February 21, 2011

The share-it-all generation closes the blinds

From the NYT:

Blogs were once the outlet of choice for people who wanted to express themselves online. But with the rise of sites like Facebook and Twitter, they are losing their allure for many people — particularly the younger generation.

The Internet and American Life Project at the Pew Research Center found that from 2006 to 2009, blogging among children ages 12 to 17 fell by half; now 14 percent of children those ages who use the Internet have blogs.

We've been hearing forever about how exhibitionistic the Millennials are, but I was never very convinced and have periodically shown why that was wrong. The most obvious fact is that they don't hang out in public spaces like young people used to. Their social lives are more like those of the tupperware party women of the 1950s, not the out-and-about carnivalesque of Woodstock, Studio 54, or the megamall. Second, there is ascertainment bias -- we can only see exhibitionists if the technology for detecting them is any good. In 1968 it was a lot more difficult for preening young people to be seen and heard; just imagine if they had had YouTube back then. And last, as I pointed out awhile ago, the practice of streaking and flashing your boobs at a concert have totally died out. (I'll bet skinnydipping has too, but that's harder to get an impression about.)

This move among young people from more visible websites like a blog to less visible websites like Facebook is just another example of the pattern of their only going into public spaces if there's no alternative, but preferring to keep their thoughts and actions completely private, at most only sharing them with their tiny real-life social circle.

Most of the Baby Boomer observers, who started the rumor about share-it-all Millennials, have no idea how private Facebook has become since 2008 or so. It used to be that anyone could see anyone else's profile, within a very large network that both belonged to, like any two people who listed Boston as their residence or Hill Valley High as their school. Now you can only see someone's profile if you're mutual acquaintances.

Also, the potential for exhibitionism on Facebook is virtually nonexistent these day. Back in the wild, wild west days of Facebook -- up through about 2007 -- teenagers decorated their profiles with all kinds of junk, especially girls. It looked like the wall of their room -- funny phrases and joke pictures, pictures of hot boys and girls, pictures of their role models, still images from their favorite movies or TV shows, and so on. Some of these were added by their close friends, but if they didn't want them up, they could always have taken them down. And for awhile you could embed a video clip on your main profile page.
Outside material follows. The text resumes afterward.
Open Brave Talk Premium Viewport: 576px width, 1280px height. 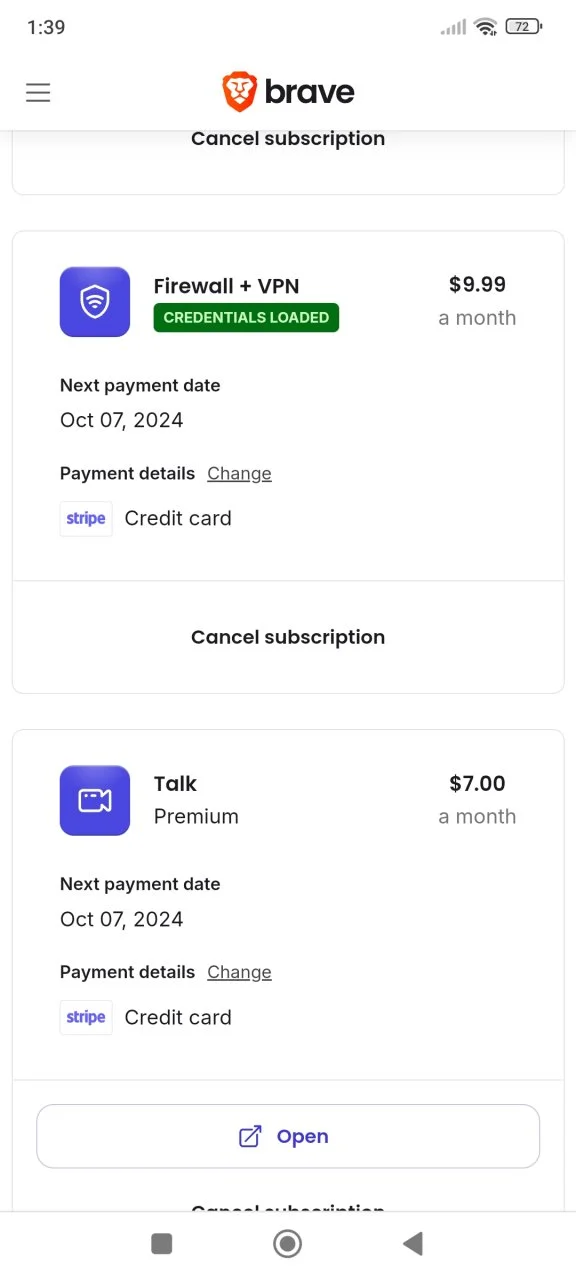(288, 1136)
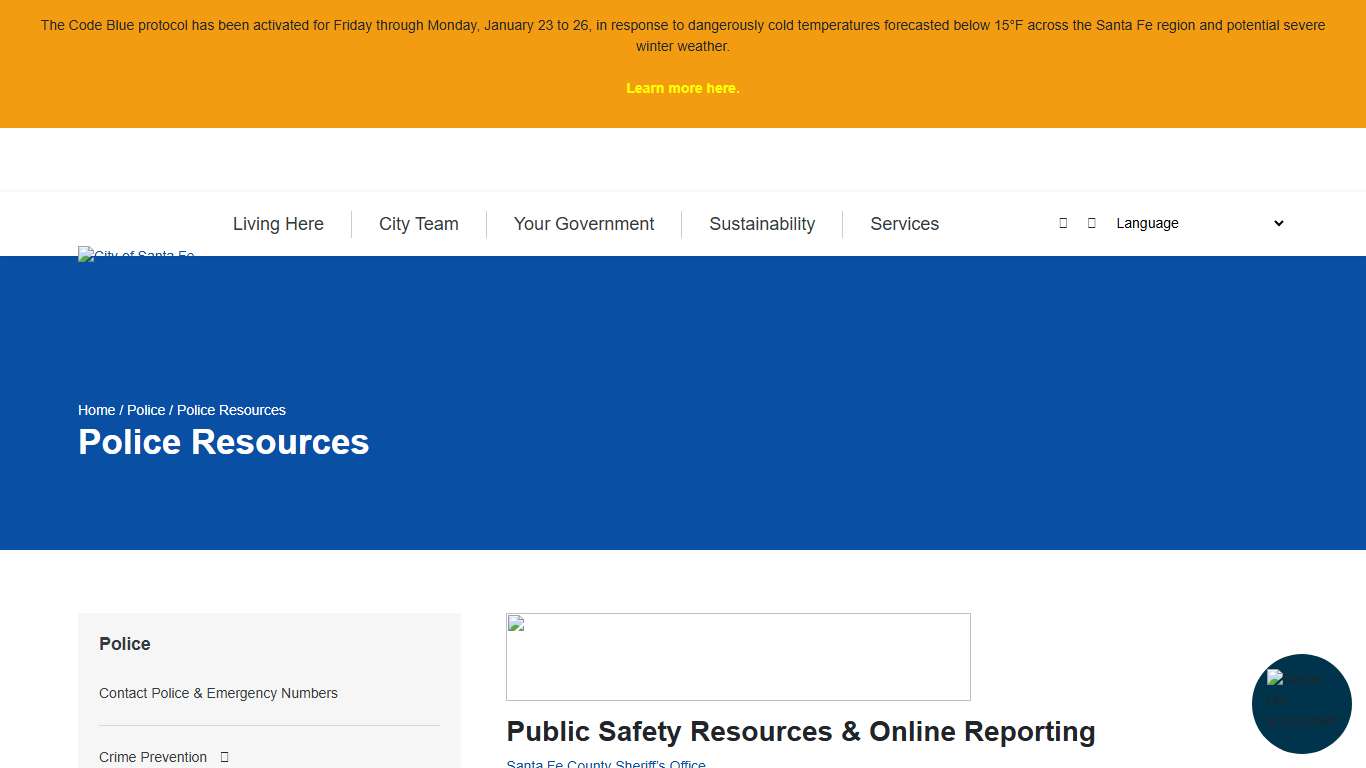Image resolution: width=1366 pixels, height=768 pixels.
Task: Collapse the Language picker chevron
Action: pyautogui.click(x=1278, y=223)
Now you can't do any of that, and the profile resembles a blog, just one that is only viewable by a small number of known people. There's a really long comment thread in the middle, a list of friends on one side, a list of ads on the other, and some barebones information and a picture at the top. The "all about me" information -- where people blab about what their favorite music, movies, and other interests are, what their brief life story is, and where they put an endless list of quotes (either movie/TV/music quotes or inside jokes) -- has been banished to a separate tab that no one will ever click on.

We can also point to the immediate death of MySpace once Facebook offered a social network site that was at least somewhat closed. The Facebook networks were still very large at first, but they didn't include everybody like MySpace did. Again compare how pimped out the average MySpace profile was compared to the average Facebook profile -- orders of magnitude more bling.

During the euphoria of the peak housing bubble years (say, 2003 to 2006), the otherwise don't-look-at-me Millennials opened up quite a bit and strutted their stuff, but that really was just a blip. I too was blinded by that moment of craziness and took that to be their natural way, but now that the housing bubble party has been over for three years, and also looking back at the late '90s and early 2000s, it's clear that their basic preferences are to not stand out or cause a sensation. At least I got to get close to them when they were still rather outgoing and fun-loving, during my stint as a tutor. And that's what counts, since your memory tends to block out how boring a once-exciting scene eventually became. Sure was fun while it lasted.